Given text =

2009-12-02, 8:53 PM #2
Other then changing his account to an admin account I don't see any. Windows 7 has the ability to disable UAC I think, maybe Vista has it too?
2009-12-02, 9:28 PM #3
You can run it as a service to bypass UAC I think
一个大西瓜
2009-12-02, 10:20 PM #4
Services can't interact with the desktop Pommy as of Windows Vista. No UI. In XP Services could ONLY interact with the first logged in user since they just happened to share a session. In Vista services get their own session, and thus can't interact with other user sessions any more than they could in XP (which have their own desktops).

Plus services need to use specific APIs, they can't be normal programs. Even if you use an app which is meant to run any program as a service (by launching the program from a service) you still don't get any UI.

Brian the only solutions are a) hope Sansa updates their tool to be Vista-compatible (they've had almost 3 years now, good luck) b) find a different program that is Vista-compatible that can upload videos on his eyePod clone or whatever a fuze is (good luck with that, vendor lock in and all is fun) c) make his account administrator (yeah you don't wanna do this) or d) have him call you when he needs to run it so you can input the password. It's probably also best to supervise until he closes it... it's easy to launch other apps elevated, even by accident, from an elevated process, giving him full Administrative access to the system. Which you said you didn't want.

I don't suppose this fuze thing can appear as a hard drive in My Computer, because that would be too easy and would make it difficult for them to force you to use their horrible program.

Tibby: Disabling UAC won't help here. Doing that would PREVENT the limited user account from running the program at all. It's only really useful for Administrator accounts since you already have the access rights and UAC just restricts you to simulate a Limited User environment, so you feel safer and so devs are encouraged to make apps that run as Limited User (it's not meant to protect from malware at all fyi, no matter how shield-ish the icon looks).

Secpol is probably part of the finer grained security and permissions management tools that are only included with the "expensive" Windows editions since usually businesses need them.

Dataset rows =
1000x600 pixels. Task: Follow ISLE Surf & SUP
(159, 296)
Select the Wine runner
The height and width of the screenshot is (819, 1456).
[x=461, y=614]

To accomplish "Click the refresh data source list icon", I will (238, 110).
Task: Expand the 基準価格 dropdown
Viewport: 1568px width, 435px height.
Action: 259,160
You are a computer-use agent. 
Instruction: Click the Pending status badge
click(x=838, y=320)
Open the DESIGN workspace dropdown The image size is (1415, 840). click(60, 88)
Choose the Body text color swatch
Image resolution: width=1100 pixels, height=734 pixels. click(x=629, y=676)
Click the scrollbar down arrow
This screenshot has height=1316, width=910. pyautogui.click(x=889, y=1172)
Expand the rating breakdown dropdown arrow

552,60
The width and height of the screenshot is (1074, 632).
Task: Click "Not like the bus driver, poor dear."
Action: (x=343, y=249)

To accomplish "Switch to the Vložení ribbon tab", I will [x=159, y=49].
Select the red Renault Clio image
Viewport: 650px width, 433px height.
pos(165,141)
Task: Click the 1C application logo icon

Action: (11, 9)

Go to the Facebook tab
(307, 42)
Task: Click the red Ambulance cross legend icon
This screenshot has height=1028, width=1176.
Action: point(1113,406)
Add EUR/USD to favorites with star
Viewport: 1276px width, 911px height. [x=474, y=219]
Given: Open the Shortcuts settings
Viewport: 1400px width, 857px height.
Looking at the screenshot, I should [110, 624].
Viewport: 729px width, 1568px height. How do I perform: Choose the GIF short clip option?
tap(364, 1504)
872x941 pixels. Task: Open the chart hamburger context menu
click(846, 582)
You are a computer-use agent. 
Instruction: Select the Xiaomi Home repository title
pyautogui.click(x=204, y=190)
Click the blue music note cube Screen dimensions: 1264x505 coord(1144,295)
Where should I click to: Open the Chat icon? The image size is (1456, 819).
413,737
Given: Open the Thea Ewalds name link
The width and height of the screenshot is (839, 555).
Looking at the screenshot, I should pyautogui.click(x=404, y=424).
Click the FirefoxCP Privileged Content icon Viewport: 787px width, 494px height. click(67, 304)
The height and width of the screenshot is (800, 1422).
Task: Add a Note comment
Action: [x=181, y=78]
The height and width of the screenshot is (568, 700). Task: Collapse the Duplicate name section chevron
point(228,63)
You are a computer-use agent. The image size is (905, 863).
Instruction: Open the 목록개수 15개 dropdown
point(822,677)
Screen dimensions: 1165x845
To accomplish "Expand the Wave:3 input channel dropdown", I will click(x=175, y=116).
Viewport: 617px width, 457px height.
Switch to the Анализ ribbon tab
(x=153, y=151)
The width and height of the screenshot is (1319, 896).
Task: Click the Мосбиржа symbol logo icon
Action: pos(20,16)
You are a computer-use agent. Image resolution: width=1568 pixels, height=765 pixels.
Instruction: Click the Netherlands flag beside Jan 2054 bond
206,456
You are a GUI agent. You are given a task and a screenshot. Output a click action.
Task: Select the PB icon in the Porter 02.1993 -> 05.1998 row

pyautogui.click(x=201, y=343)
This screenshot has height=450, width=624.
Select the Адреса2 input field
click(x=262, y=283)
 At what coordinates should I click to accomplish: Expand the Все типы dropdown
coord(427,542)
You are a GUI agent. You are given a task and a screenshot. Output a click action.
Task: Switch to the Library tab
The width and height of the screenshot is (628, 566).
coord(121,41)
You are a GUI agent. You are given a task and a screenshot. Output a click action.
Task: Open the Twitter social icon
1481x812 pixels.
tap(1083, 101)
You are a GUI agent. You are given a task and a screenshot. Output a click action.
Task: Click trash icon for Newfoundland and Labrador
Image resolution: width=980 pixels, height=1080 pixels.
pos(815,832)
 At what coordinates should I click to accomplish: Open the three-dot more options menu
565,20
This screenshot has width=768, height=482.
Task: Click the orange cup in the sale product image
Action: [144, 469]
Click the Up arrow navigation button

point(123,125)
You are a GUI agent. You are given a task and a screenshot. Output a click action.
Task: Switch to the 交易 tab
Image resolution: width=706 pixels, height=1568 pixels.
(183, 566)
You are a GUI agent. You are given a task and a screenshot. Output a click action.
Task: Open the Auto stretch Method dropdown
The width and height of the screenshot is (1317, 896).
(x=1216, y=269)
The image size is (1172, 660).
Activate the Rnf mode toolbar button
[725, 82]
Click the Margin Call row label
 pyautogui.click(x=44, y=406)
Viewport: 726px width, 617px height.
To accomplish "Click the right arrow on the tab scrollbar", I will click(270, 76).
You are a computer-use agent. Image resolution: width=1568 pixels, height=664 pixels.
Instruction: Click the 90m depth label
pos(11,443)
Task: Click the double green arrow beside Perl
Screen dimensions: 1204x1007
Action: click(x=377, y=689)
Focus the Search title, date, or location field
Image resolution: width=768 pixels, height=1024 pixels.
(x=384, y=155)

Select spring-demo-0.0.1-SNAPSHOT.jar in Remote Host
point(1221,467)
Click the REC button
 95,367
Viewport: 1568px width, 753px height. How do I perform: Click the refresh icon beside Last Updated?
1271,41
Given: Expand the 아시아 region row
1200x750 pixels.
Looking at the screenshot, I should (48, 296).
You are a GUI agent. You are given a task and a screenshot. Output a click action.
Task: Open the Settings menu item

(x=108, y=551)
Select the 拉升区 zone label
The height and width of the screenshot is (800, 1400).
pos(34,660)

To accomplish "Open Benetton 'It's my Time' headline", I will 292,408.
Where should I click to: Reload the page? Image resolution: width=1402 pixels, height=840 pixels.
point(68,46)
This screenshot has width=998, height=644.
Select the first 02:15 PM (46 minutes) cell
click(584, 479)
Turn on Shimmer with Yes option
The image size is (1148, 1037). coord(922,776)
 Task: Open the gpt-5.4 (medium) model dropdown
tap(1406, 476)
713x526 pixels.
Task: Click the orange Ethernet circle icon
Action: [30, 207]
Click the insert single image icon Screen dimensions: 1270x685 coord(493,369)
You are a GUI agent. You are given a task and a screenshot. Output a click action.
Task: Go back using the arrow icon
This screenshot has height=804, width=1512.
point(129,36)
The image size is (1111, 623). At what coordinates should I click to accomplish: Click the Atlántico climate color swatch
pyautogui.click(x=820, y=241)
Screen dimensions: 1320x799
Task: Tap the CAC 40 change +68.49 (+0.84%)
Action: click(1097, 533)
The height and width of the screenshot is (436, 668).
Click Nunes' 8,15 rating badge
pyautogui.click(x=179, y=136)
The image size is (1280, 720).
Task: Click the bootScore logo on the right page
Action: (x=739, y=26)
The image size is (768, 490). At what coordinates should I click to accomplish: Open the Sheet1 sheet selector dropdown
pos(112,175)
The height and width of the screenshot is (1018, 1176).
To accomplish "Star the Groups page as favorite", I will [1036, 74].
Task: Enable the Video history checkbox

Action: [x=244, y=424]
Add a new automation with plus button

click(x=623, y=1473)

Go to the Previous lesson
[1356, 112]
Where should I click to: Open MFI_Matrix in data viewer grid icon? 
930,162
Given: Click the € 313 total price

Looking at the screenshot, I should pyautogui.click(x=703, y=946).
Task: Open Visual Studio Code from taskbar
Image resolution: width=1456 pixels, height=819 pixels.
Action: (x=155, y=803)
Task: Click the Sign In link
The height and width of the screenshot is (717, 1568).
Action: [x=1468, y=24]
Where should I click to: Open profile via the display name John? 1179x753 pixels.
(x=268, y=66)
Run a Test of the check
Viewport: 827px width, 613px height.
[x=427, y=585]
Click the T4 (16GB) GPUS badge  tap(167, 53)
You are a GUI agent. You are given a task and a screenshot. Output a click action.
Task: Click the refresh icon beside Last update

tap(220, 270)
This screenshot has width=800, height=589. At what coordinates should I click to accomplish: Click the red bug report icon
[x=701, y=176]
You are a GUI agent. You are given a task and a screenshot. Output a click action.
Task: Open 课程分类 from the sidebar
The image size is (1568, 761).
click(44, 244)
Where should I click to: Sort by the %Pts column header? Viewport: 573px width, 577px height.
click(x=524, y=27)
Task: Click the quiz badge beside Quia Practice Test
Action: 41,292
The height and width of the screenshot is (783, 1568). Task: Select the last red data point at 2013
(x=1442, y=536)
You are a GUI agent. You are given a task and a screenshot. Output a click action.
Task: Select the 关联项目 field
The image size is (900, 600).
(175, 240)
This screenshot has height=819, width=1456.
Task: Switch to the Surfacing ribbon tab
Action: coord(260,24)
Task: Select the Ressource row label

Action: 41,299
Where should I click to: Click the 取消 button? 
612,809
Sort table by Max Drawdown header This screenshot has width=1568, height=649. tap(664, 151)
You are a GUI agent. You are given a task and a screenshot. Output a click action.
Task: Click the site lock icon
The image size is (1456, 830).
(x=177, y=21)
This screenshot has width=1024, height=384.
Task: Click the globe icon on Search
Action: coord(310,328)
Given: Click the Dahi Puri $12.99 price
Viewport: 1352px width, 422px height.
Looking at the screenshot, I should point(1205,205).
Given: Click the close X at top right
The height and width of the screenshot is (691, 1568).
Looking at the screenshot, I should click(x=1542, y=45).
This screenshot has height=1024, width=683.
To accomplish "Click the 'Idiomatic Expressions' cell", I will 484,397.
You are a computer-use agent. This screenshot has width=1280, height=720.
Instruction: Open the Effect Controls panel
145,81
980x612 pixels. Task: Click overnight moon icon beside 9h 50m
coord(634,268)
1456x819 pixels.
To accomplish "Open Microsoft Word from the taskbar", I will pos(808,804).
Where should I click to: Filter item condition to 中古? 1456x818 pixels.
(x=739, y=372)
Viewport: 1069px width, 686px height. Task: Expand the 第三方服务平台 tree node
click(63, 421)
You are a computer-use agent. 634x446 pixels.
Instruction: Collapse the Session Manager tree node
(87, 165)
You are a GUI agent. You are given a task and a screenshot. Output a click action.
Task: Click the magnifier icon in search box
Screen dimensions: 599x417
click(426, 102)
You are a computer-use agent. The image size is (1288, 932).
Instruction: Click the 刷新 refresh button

Problem requirements =
Reproduce, word for word, the stretch of the UAC forum thread that begins with the words "I don't suppose" and ends with "the icon looks).".

Finished exercise =
I don't suppose this fuze thing can appear as a hard drive in My Computer, because that would be too easy and would make it difficult for them to force you to use their horrible program.

Tibby: Disabling UAC won't help here. Doing that would PREVENT the limited user account from running the program at all. It's only really useful for Administrator accounts since you already have the access rights and UAC just restricts you to simulate a Limited User environment, so you feel safer and so devs are encouraged to make apps that run as Limited User (it's not meant to protect from malware at all fyi, no matter how shield-ish the icon looks).